> _ACTION ITEM_:
According to the article on North Carolina's House Bill 2 below, where will Lionsgate film the comedy show it canceled in Charlotte?

> _DOCUMENT SEGMENT_:
+ + + + + + +

Lionsgate and the A+E network say they won’t film TV shows and movies in North Carolina if the state doesn’t repeal its new LGBT law.

Along with Fox, Miramax and The Weinstein Company, the entertainment producers have voiced opposition to House Bill 2, which replaces local ordinances with a statewide nondiscrimination law that doesn’t include sexual orientation and gender identity as protected categories.

A production coordinator for Lionsgate told the Associated Press that the company is canceling plans to shoot a comedy show in Charlotte and will instead film in Canada. The production would have involved hiring about 100 workers in North Carolina.

Lionsgate is scheduled to film a remake of the movie “Dirty Dancing” in the Asheville area in the coming months, and it has received a $4 million grant from the N.C. Department of Commerce, which is part of Gov. Pat McCrory’s administration. McCrory signed the bill and has actively defended it.

Lionsgate did not respond to inquiries about Dirty Dancing on Friday.

There’s plenty more. Hollywood is really sticking the shiv in. More:

North Carolina is also losing some conference business from the law. ACPA-College Student Educators International announced Friday that it has canceled a June conference in Charlotte. The Holiday Inn that was hosting the event agreed to move it to one of its hotels in another state.

“The current social and political climate in North Carolina cannot provide a hospitable environment for our members who identify as lesbian, gay, bisexual and transgender,” executive director Cynthia Love said.

Right. LGBTs have not been treated hospitably in North Carolina, ever. The only difference between now and when that conference was booked is that a local transgender bathroom access law that was not on the books when the conference was scheduled has been revoked by the state. ACPA was willing to come to Charlotte before it had a transgender bathroom policy. And I can understand ACPA’s objections to the state’s housing and employment laws, but that has nothing to do with people coming to town for a conference. Cynthia Love is full of it.

The Obama Administration is making noises like it’s going to cut off billions in federal dollars for schools, highways. And worst of all … no Broadway musicals from a certain composer:

“In the 1970s, I, along with many other writers and artists, participated in a similar action against apartheid in South Africa, and as you know, this eventually proved to be very effective.

“If you are in agreement, you may want to join me in refusing to license our properties to, or permit productions of our work by, theaters and organizations in North Carolina until this heinous legislation is repealed.

+ + + + + + +

> _ENTRIES SUPPLIED_:

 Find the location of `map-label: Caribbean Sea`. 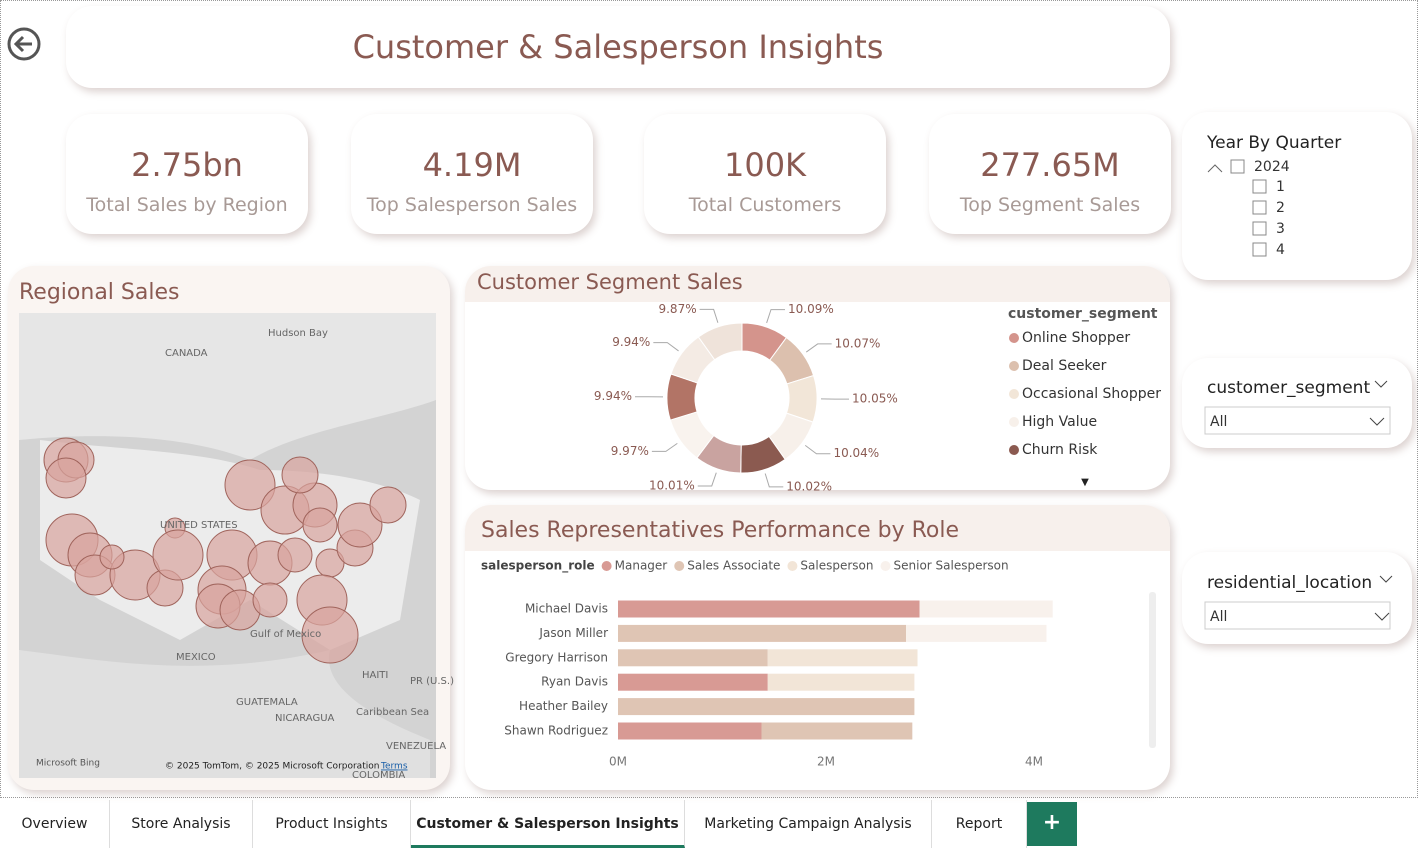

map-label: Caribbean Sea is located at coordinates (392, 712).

+ + + + + + +

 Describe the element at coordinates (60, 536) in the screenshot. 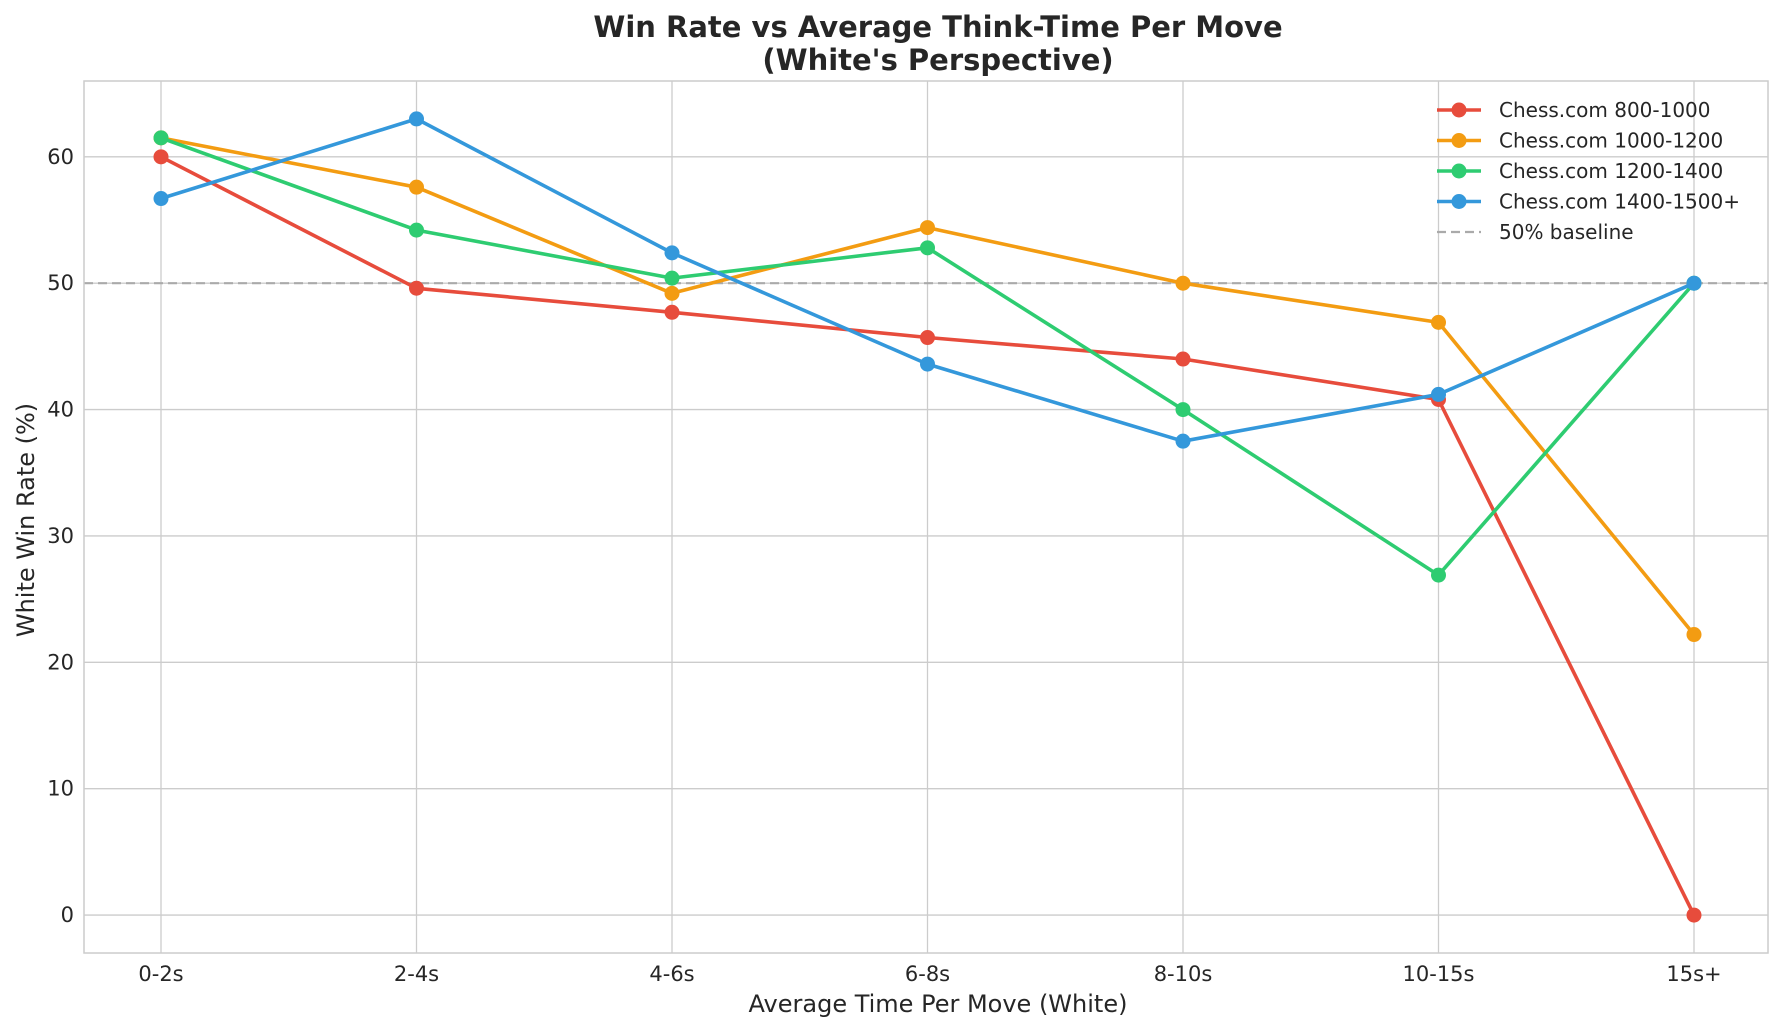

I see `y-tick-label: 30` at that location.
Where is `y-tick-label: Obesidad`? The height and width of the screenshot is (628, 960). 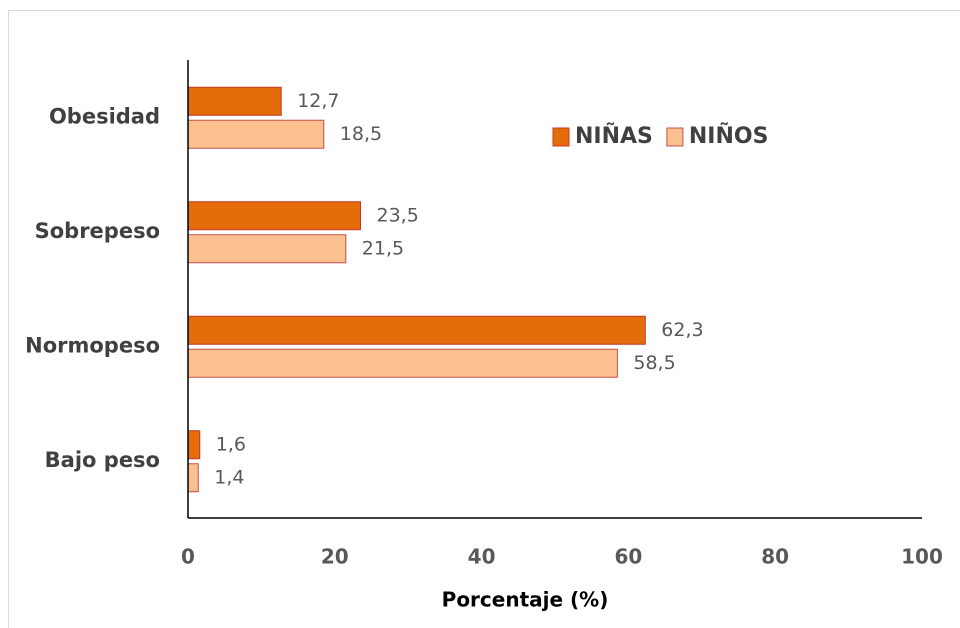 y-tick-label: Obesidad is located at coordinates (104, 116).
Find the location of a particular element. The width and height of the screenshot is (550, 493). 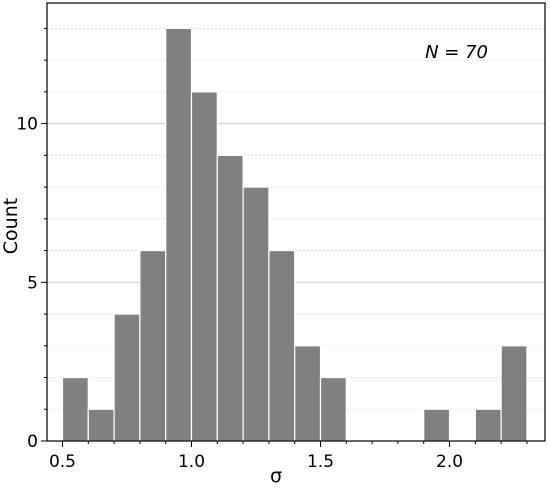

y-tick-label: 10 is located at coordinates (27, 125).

+ + + + + + +

> _RESPONSE AREA_:
In Canada.